TASK TO COMPLETE: Please print all of the records shown below, exactly as given.
-.-.-
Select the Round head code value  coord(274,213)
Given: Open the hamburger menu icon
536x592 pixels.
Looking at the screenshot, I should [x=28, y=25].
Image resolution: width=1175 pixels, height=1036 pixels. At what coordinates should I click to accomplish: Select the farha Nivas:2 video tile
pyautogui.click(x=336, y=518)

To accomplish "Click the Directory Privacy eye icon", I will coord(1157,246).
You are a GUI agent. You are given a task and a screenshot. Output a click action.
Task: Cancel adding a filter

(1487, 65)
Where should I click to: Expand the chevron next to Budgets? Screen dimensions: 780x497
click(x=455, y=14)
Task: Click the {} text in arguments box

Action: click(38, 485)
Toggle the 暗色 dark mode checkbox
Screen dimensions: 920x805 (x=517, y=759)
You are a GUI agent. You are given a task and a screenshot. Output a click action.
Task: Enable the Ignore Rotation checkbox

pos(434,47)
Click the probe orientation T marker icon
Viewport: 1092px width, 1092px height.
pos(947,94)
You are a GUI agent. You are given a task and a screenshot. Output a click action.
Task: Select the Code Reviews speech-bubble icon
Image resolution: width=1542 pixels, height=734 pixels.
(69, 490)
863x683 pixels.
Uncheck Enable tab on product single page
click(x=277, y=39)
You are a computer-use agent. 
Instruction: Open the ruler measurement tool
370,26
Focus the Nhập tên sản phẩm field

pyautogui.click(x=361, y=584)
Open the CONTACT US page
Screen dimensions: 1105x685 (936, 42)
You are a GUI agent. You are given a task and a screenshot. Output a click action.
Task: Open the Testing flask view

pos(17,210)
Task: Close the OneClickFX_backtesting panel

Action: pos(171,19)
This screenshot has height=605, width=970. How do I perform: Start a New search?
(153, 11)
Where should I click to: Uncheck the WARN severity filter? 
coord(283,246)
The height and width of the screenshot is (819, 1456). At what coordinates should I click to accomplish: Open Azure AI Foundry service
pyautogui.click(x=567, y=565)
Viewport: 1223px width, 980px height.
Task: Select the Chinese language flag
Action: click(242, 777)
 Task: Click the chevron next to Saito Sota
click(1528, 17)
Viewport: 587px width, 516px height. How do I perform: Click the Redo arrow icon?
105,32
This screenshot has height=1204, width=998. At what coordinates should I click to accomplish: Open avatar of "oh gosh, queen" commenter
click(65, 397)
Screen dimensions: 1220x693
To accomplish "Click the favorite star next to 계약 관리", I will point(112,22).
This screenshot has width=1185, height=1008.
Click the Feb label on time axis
-.-.-
RESULT FOR THIS TASK:
Select the Round head code value  coord(274,213)
Given: Open the hamburger menu icon
536x592 pixels.
Looking at the screenshot, I should [x=28, y=25].
Image resolution: width=1175 pixels, height=1036 pixels. At what coordinates should I click to accomplish: Select the farha Nivas:2 video tile
pyautogui.click(x=336, y=518)

To accomplish "Click the Directory Privacy eye icon", I will coord(1157,246).
You are a GUI agent. You are given a task and a screenshot. Output a click action.
Task: Cancel adding a filter

(1487, 65)
Where should I click to: Expand the chevron next to Budgets? Screen dimensions: 780x497
click(x=455, y=14)
Task: Click the {} text in arguments box

Action: click(38, 485)
Toggle the 暗色 dark mode checkbox
Screen dimensions: 920x805 (x=517, y=759)
You are a GUI agent. You are given a task and a screenshot. Output a click action.
Task: Enable the Ignore Rotation checkbox

pos(434,47)
Click the probe orientation T marker icon
Viewport: 1092px width, 1092px height.
pos(947,94)
You are a GUI agent. You are given a task and a screenshot. Output a click action.
Task: Select the Code Reviews speech-bubble icon
Image resolution: width=1542 pixels, height=734 pixels.
(69, 490)
863x683 pixels.
Uncheck Enable tab on product single page
click(x=277, y=39)
You are a computer-use agent. 
Instruction: Open the ruler measurement tool
370,26
Focus the Nhập tên sản phẩm field

pyautogui.click(x=361, y=584)
Open the CONTACT US page
Screen dimensions: 1105x685 (936, 42)
You are a GUI agent. You are given a task and a screenshot. Output a click action.
Task: Open the Testing flask view

pos(17,210)
Task: Close the OneClickFX_backtesting panel

Action: pos(171,19)
This screenshot has height=605, width=970. How do I perform: Start a New search?
(153, 11)
Where should I click to: Uncheck the WARN severity filter? 
coord(283,246)
The height and width of the screenshot is (819, 1456). At what coordinates should I click to accomplish: Open Azure AI Foundry service
pyautogui.click(x=567, y=565)
Viewport: 1223px width, 980px height.
Task: Select the Chinese language flag
Action: click(242, 777)
 Task: Click the chevron next to Saito Sota
click(1528, 17)
Viewport: 587px width, 516px height. How do I perform: Click the Redo arrow icon?
105,32
This screenshot has height=1204, width=998. At what coordinates should I click to accomplish: Open avatar of "oh gosh, queen" commenter
click(65, 397)
Screen dimensions: 1220x693
To accomplish "Click the favorite star next to 계약 관리", I will point(112,22).
This screenshot has width=1185, height=1008.
Click the Feb label on time axis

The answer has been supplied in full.